Toerekenbaar?
door Mevr. Ovink-Soer.
(Vervolg van No. 42).
Toen schaterde ze 't uit, en riep overmoedig. ‘Wou je mij er in laten loopen beste jongen? Mis, hoor, 'k denk er niet aan mee te gaan. 'k Wil op klaarlichten dag met je familie kennis maken, met de echte bedoel ik. Die gefantaseerde nicht daar pas 'k voor.’
‘Wat praat je voor onzin kind! Kom Gretel, liefste, vertrouw mij toch, ga mee schat,’ hield hij aan.

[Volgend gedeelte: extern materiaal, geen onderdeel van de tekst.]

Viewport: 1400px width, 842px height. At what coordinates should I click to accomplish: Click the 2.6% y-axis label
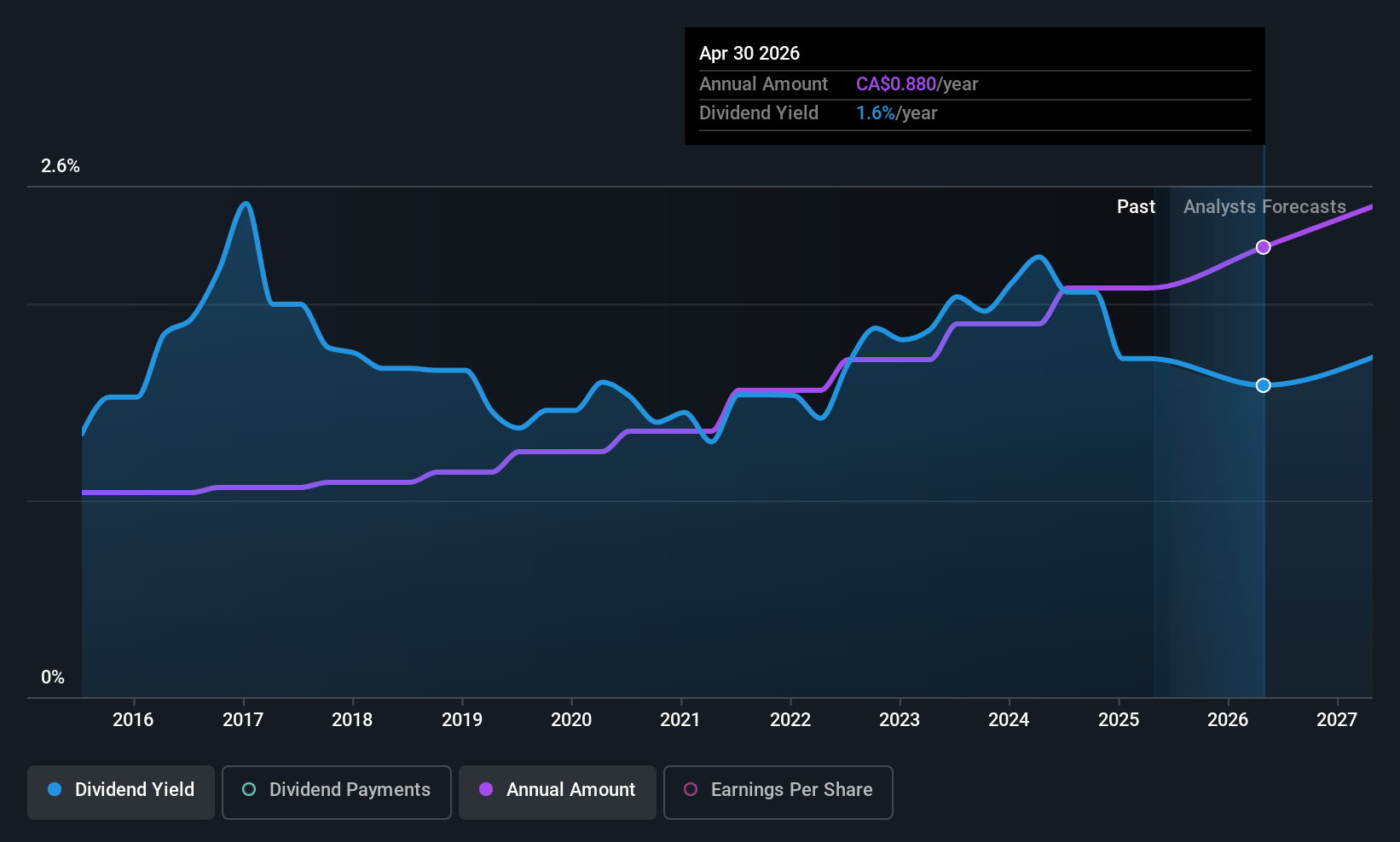(x=61, y=166)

‘Maar beste jongen, denk je, dat 'k gek ben, om mijn goeien naam voor jouw plezier te grabbelen te gooien? 't Past volstrekt niet, dat 'k bij nacht en ontijd met jou naar Lübeck trek. Van nacht logeer ik bij Mrs. Taylor, en morgen spreken we elkaar nader. Goeden nacht en slaap wel.’
Doch Max, Freiherr von Eichendorff, keerde zich verontwaardigd àf, en ging zonder groet of handdruk heen.
Toen Mevrouw van Rheden den volgenden dag aan de kamer van Mevrouw von Hohenheim klopte, vertelde het kamermeisje, dat de familie reeds 's morgens vroeg was weggereden en aan haar de boodschap had achtergelaten, dat Frau Baronin de ‘gnädige Frau aus Holland’, spoedig zou schrijven.
Een paar dagen later kwam de beloofde brief.
‘'k Heb nu achteraf beschouwd heel veel spijt, lieve mevrouw’ schreef Mevrouw von Hohenheim, ‘dat 'k mij door mijn drift liet vervoeren om Fräulein in 't publiek te slaan. Al was ze heusch wel gewend aan een oorvijg af en toe, daar ze er thuis verscheidene van me kreeg, ik geef volmondig toe, dat 'k er verkeerd aan deed haar in 't bijzijn van al die vreemden als een klein kind te kastijden. Maar ik was mij zelf niet op dat oogenblik. Intusschen: gedane zaken nemen geen keer.
't Kan mij volstrekt niet schelen wat 't publiek in de “Holsteinische Schweiz” van mij en mijn optreden denkt, doch U, lieve Mevrouw, schrijf ik gaarne een verklarend woordje.
Wij wilden, nà 't voorgevallene, hier niet langer blijven en gingen dus naar Gremsmühlen, waar ons door kennissen een goed pension werd aanbevolen. Wil U ons op “Weidman 's Ruh” eens komen opzoeken, dan zal U ons hartelijk welkom zijn.
De plaats, waar het gebeurde, daàr gelaten, voel ik mij tegenover Fräulein niet zoo bijschuldig. 'k Weet, dat hare moeder mij in 't gelijk zal stellen, en 't haar zal spijten, dat 't meisje niet langer bij ons is.
'k Heb Gretel 's moeder alles uitvoerig verteld, haar verzocht mij de jongste dochter Elsa tot hulp te zenden, en reeds per draad bericht ontvangen, dat ze morgen hier zal zijn.
Elsa is een geheel ander meisje dan Gretel, eenvoudig en vol plichtgevoel. Jammer alleen, dat ze heel stil is, ik vrees dus wel, dat mijn man Gretel nog lang zal missen. Dàt slechts doet mij innig leed, en daàrom alleen wenschte ik 't voorgevallene ongeschied te kunnen maken.’
‘Hoe anders toch zouden de meesten onzer oordeelen als we alles wisten,’ dacht mevrouw van Rheden terwijl zij den brief peinzend dichtvouwde. ‘Mevrouw von Hohenheim wordt door iedereen veroordeeld, Fräulein speelt de mooie rol in 't drama. En in waarheid staat ‘Frau Baronin’ met al haar fouten oneindig hooger dan dat wufte ondeugende kind.’
't Deed het Hollandsche vrouwtje genoegen aan de table-d'hôte te kunnen vertellen dat Elsa Hünert de plaats harer zuster zou innemen bij de familie von Hohenheim. ‘Dus ziet U,’ voegde zij aan deze mededeeling toe, ‘dat de eigen familie van Fräulein volstrekt niet onvoorwaardelijk hare partij kiest, anders zou zij niet zoo gehandeld hebben. 't Is ook moeilijk rechtvaardig te oordeelen als men niet alles van een zaak afweet niet waar?’
Doch 't preekje van Mevrouw van Rheden maakte niet den gewenschten indruk.